## Required work
In the records below, substitute "Which point should I click to:" for every "Where should I click to:" and reproduce the lines with nothing else altered.

Element and text position records
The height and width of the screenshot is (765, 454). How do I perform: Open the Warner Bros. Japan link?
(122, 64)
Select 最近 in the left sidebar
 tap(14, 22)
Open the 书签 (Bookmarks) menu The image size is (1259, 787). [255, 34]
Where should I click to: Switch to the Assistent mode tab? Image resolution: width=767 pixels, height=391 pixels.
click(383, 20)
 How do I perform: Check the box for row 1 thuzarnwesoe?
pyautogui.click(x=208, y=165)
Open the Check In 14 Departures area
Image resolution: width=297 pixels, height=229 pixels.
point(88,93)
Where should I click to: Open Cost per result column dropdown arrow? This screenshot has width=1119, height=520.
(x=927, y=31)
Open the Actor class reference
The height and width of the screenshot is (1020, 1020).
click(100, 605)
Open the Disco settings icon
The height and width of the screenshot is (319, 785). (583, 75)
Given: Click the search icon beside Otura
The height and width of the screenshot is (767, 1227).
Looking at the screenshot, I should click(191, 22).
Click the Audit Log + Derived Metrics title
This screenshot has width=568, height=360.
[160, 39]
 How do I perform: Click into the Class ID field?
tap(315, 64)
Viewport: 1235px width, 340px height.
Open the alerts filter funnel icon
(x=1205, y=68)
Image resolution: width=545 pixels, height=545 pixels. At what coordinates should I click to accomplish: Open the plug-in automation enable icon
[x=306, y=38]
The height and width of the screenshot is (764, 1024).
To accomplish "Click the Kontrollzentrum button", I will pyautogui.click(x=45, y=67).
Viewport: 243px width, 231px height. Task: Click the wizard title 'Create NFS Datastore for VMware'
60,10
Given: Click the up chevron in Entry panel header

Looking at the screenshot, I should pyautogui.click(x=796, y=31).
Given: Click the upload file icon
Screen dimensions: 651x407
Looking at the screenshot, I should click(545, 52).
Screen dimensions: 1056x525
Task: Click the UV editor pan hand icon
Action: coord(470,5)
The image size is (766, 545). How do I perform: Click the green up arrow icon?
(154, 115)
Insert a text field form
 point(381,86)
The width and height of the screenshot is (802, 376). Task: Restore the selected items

## Full response
The height and width of the screenshot is (765, 454). How do I perform: Open the Warner Bros. Japan link?
(122, 64)
Select 最近 in the left sidebar
 tap(14, 22)
Open the 书签 (Bookmarks) menu The image size is (1259, 787). [255, 34]
Which point should I click to: Switch to the Assistent mode tab? Image resolution: width=767 pixels, height=391 pixels.
click(383, 20)
 How do I perform: Check the box for row 1 thuzarnwesoe?
pyautogui.click(x=208, y=165)
Open the Check In 14 Departures area
Image resolution: width=297 pixels, height=229 pixels.
point(88,93)
Which point should I click to: Open Cost per result column dropdown arrow? This screenshot has width=1119, height=520.
(x=927, y=31)
Open the Actor class reference
The height and width of the screenshot is (1020, 1020).
click(100, 605)
Open the Disco settings icon
The height and width of the screenshot is (319, 785). (583, 75)
Given: Click the search icon beside Otura
The height and width of the screenshot is (767, 1227).
Looking at the screenshot, I should click(191, 22).
Click the Audit Log + Derived Metrics title
This screenshot has width=568, height=360.
[160, 39]
 How do I perform: Click into the Class ID field?
tap(315, 64)
Viewport: 1235px width, 340px height.
Open the alerts filter funnel icon
(x=1205, y=68)
Image resolution: width=545 pixels, height=545 pixels. At what coordinates should I click to accomplish: Open the plug-in automation enable icon
[x=306, y=38]
The height and width of the screenshot is (764, 1024).
To accomplish "Click the Kontrollzentrum button", I will pyautogui.click(x=45, y=67).
Viewport: 243px width, 231px height. Task: Click the wizard title 'Create NFS Datastore for VMware'
60,10
Given: Click the up chevron in Entry panel header

Looking at the screenshot, I should pyautogui.click(x=796, y=31).
Given: Click the upload file icon
Screen dimensions: 651x407
Looking at the screenshot, I should click(545, 52).
Screen dimensions: 1056x525
Task: Click the UV editor pan hand icon
Action: coord(470,5)
The image size is (766, 545). How do I perform: Click the green up arrow icon?
(154, 115)
Insert a text field form
 point(381,86)
The width and height of the screenshot is (802, 376). Task: Restore the selected items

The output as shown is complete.